Data to examine -
************

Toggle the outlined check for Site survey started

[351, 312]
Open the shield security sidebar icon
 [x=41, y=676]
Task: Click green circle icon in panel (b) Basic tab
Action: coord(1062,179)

************

Work request -
Retype the material word for word, including every line.

Task output -
Toggle the outlined check for Site survey started

[351, 312]
Open the shield security sidebar icon
 [x=41, y=676]
Task: Click green circle icon in panel (b) Basic tab
Action: coord(1062,179)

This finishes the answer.